Welche Voraussetzungen hat die Gewährung der erweiterten Gewerbesteuerkürzung?
Voraussetzung für die Gewährung der erweiterten Gewerbesteuerkürzung nach § 9 Nr. 1 Satz 2 GewStG ist unter anderem, dass das Unternehmen – abgesehen von nach der Rechtsprechung als unschädlich angesehenen Nebentätigkeiten und den in § 9 Nr. 1 Satz 2 und 3 GewStG zugelassenen Ausnahmen – ausschließlich eigenen Grundbesitz verwaltet und nutzt. Die in § 9 Nr. 1 Satz 2 GewStG genannte
Verwaltung eigenen Kapitalvermögens ist nur dann unschädlich, wenn sie neben der Verwaltung eigenen Grundbesitzes stattfindet, nicht aber, wenn sie vor Beginn oder nach dem Ende einer begünstigten Grundstücksverwaltung die alleinige Tätigkeit darstellt.
In zeitlicher Hinsicht muss der Unternehmer während des gesamten Erhebungszeitraums der gemäß § 9 Nr. 1 Satz 2 GewStG begünstigten Tätigkeit nachgehen. Wird nur während eines Teils des Erhebungszeitraums eine nicht begünstigte Tätigkeit ausgeübt, entfallen für den gesamten Erhebungszeitraum die Voraussetzungen der erweiterten Gewerbesteuerkürzung.
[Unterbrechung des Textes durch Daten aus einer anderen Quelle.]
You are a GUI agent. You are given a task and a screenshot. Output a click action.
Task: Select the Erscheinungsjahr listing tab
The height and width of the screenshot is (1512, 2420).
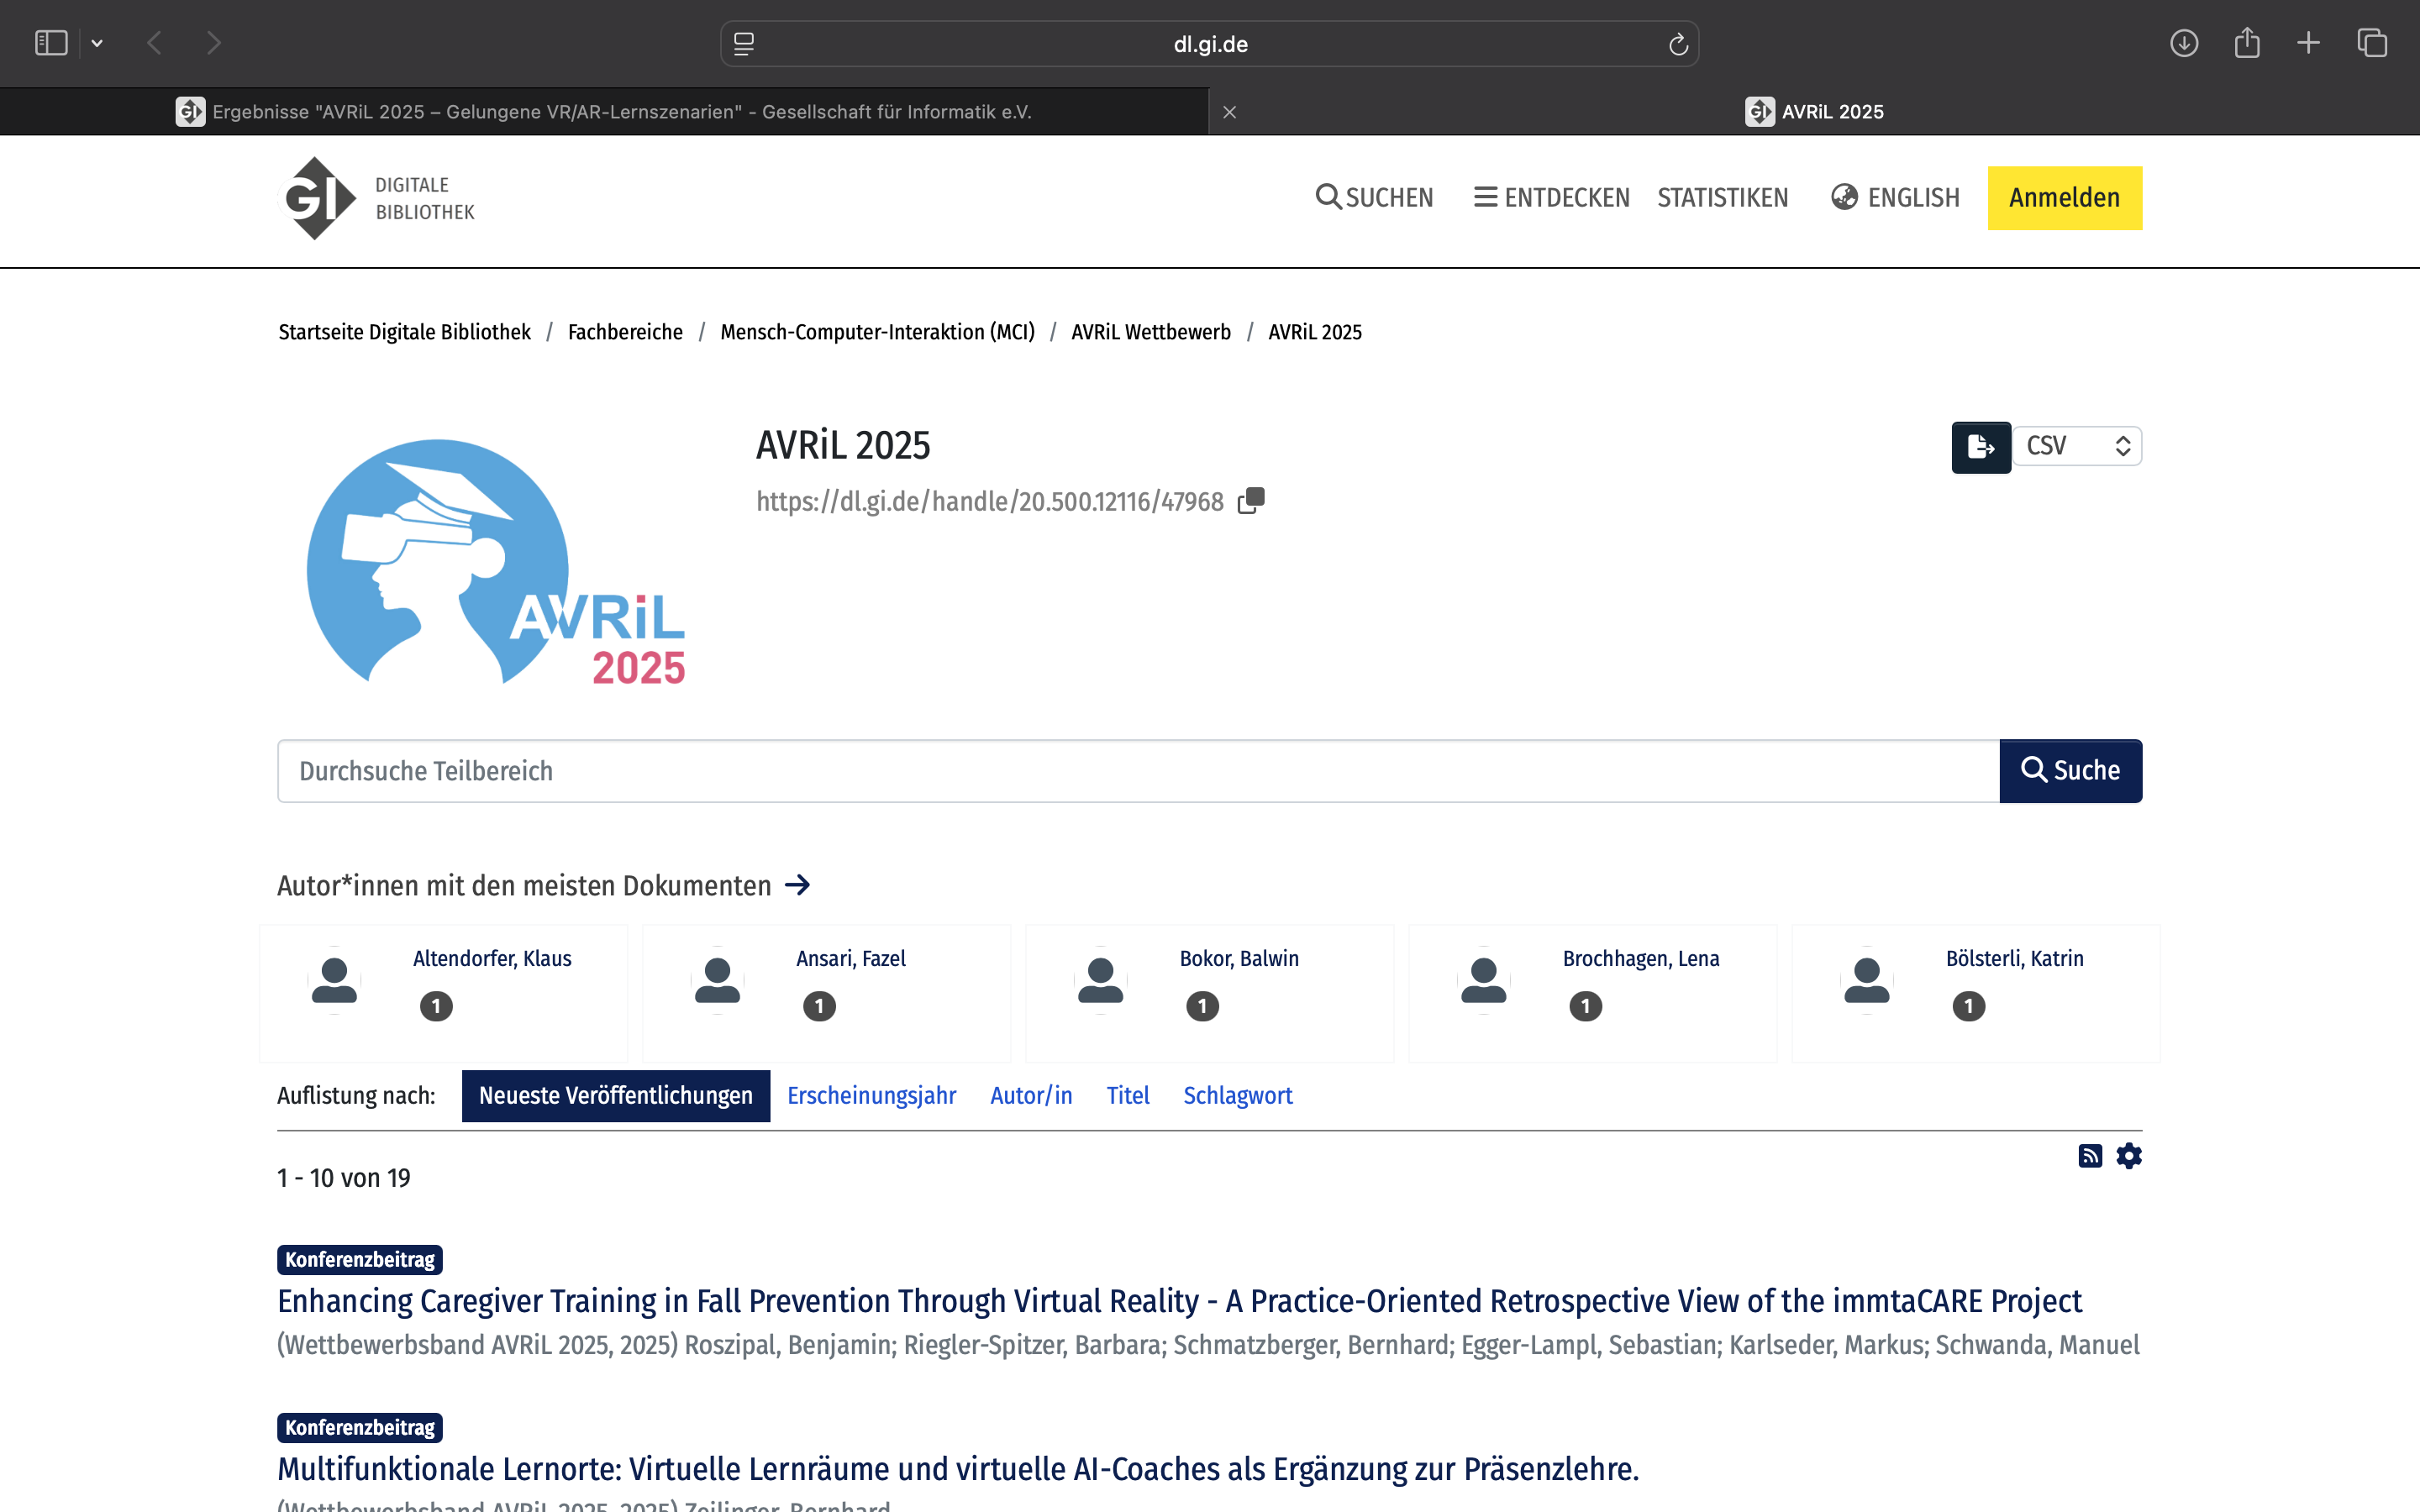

Die Steuerpflicht der Kapitalgesellschaft endet, wenn sie jegliche Tätigkeit einstellt. Also nicht nur die eigentliche (werbende) Tätigkeit, sondern auch die Verwertungstätigkeit im Rahmen der Abwicklung, die ihrerseits mit der letzten Abwicklungshandlung endet.
Am Erfordernis einer ausschließlichen Verwaltung und Nutzung eigenen Grundbesitzes fehlt es daher, wenn die Kapitalgesellschaft das letzte oder einzige Grundstück vor Ablauf des Erhebungszeitraums veräußert und danach nur noch anderweitige Tätigkeiten ausübt.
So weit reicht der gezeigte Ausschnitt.